Passage shown.
11.  All the Appellants raised concern as to the conduct of the parade by claiming that they had been removed from the cells earlier and that the witnesses had been able to have sight of them before the parade and therefore the whole exercise was a mere charade and therefore irregular.

12.  When the Appellants were called by the trial magistrate to defend themselves, the 1st Appellant said that he knew nothing and had no idea about the robbery and that the “complainant” had seen him at the police station prior to the identification parade on 17. 9.2002 and that PW.5 was not telling the truth.  The 2nd appellant also said that when he was arrested on 13. 9.2002 he had no idea why his house was being searched and also when he was put in an identification parade on 17. 9.2002 he did not know the reason for it and he protested to the officer conducting the parade.  He stated in cross-examination that he only saw P.W.1 at the identification parade and had not known her before.

13.  The 3rd Appellant in his defence stated that he was arrested on 2. 9.2002 and kept in the cells for Seventeen (17) days and on 19. 9.2002 he met P.W.2 and shortly thereafter an identification parade was conducted and that P.W.2 and he had a grudge.  He denied the evidence about the state of his teeth (being rotten or missing) but in an expressive remark of what the trial magistrate could see, he has missing teeth, a split one and “rotten” ones too.  He also admitted in cross-examination that he lost some teeth ten (10) or so years ago.

14.  The 4th Appellant said that he was arrested and tortured on 3. 9.2002 and later subjected to an identification parade that he had no faith in.  He denied being a robber or a thief.

Listed entries.
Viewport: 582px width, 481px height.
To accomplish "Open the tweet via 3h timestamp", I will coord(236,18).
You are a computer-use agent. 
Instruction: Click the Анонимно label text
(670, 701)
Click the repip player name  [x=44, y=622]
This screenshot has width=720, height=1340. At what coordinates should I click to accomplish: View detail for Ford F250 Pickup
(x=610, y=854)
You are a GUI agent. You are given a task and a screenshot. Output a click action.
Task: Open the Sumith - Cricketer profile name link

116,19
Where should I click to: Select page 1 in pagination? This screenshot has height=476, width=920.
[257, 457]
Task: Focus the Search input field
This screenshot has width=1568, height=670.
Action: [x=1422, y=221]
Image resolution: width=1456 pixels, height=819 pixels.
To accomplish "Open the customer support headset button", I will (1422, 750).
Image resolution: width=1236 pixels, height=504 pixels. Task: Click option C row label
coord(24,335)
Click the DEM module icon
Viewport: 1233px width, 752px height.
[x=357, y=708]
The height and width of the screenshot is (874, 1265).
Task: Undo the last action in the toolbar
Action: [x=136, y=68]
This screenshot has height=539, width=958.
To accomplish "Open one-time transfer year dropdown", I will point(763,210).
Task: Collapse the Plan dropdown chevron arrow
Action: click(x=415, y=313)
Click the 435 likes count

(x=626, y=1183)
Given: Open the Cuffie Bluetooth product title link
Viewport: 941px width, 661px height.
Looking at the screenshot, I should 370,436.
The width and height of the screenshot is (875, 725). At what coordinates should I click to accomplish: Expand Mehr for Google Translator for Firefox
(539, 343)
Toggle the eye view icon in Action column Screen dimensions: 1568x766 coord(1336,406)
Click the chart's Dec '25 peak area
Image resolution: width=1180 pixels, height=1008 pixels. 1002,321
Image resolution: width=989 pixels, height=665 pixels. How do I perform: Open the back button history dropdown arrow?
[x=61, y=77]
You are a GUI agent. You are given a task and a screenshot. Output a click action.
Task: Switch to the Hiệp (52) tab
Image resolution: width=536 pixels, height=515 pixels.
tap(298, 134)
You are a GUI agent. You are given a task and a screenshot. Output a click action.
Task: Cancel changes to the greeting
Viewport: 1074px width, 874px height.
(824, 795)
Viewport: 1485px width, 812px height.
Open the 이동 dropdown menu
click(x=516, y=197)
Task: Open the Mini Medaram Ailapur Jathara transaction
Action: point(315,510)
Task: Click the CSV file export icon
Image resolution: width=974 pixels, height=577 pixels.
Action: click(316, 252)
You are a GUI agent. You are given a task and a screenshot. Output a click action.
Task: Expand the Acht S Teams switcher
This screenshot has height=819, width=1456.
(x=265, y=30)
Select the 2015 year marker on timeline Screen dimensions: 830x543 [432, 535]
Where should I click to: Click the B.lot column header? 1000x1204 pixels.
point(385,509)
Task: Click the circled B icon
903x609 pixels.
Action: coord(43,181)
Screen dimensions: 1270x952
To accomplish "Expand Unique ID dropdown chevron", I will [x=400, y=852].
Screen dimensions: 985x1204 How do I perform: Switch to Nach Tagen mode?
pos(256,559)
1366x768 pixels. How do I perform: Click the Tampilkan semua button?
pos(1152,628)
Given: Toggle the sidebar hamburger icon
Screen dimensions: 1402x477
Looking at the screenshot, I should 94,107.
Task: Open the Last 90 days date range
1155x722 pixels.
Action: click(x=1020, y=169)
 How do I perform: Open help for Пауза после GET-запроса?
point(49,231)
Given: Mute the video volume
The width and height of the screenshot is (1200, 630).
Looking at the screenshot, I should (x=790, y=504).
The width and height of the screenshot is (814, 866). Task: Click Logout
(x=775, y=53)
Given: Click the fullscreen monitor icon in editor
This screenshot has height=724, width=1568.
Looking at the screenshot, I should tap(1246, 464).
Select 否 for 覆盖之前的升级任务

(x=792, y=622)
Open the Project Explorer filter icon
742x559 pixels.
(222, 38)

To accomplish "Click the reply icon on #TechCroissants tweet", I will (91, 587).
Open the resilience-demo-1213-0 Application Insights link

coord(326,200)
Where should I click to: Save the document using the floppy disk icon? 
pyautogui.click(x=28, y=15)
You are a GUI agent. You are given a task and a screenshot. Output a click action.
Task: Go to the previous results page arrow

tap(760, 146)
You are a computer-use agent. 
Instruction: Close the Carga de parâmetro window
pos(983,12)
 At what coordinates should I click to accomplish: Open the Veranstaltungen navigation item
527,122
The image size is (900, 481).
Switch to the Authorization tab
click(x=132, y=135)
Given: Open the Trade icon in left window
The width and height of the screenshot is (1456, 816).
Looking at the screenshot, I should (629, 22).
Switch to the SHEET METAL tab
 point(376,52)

Problem 1. Using the appeal judgment above, decide whether each statement agrees with it, answering yes or no and quoting the deciding words: (a) The 2nd Appellant said he had known P.W.1 before the identification parade. (b) The 3rd Appellant admitted in cross-examination that he lost some teeth about ten years ago. (c) The 4th Appellant said he was arrested on 2. 9.2002.
Problem 2. Carry on the appeal judgment above, beginning right after its last sentence.

Exercise output 1.
(a) No: "he only saw P.W.1 at the identification parade and had not known her before."
(b) Yes: "He also admitted in cross-examination that he lost some teeth ten (10) or so years ago."
(c) No: "he was arrested and tortured on 3. 9.2002"

Exercise output 2.
15.  We have seen the petitions of Appeal and they are similar and a replica of each other hence the order of 27. 6.2006 consolidating the Appeals.  We have also seen the submission by the Appellants and for us the issues to be determined are:

(i)          Identification including the identification parade.

(ii)         Manner of and reasons for the arrest of the Appellants.

(iii)         Whether the defences raised by the Appellants were credible.

(iv)        Non-compliance with s.200 of the Criminal Procedure Code.

16.  On identification, it is our understanding that where a robbery takes place at night it is vital that the circumstances should be completely favourable to a clear visual identification of each of the alleged robbers.  It is not always easy to cross that threshold of certainty as to identity and for a court to convict, it must invariably, even if uneasily, cross that mark if we were to paraphrase the words of Sir Clement de Lestang V-P in Roria vs R. [1967] E.A. 583 at 584.  In the instant case, whereas P.W.1 and P.W.2 who were the most crucial witnesses attempted to describe the features of the Appellants (we have set out the descriptions) above, those descriptions as regards the 1st, 2nd and 4th Appellants were not given to the police.  As regards the 3rd Appellant, P.W.2 knew him prior to the robbery, a matter that the 3rd Appellant himself admitted in his defence.  The case of the 3rd Appellant as regards this aspect of the Appeal stands out because it is in fact one of recognition and it has been said time and time again by our courts that recognition of an assailant is more satisfactory, more assuring and more reliable than the identification of a stranger (see Siro ole Getaya vs R Cr. Appeal No. 56/76 and Anjononi vs R 1980 KLR 59).  Since P.W.2 immediately after the robbery gave out  the 3rd Appellant’s name and the 3rd appellant was arrested the same night and picked out at the identification parade by both P.W.1 and P.W.2, we see no reason to fault his recognition and we shall overrule that limb of his Appeal.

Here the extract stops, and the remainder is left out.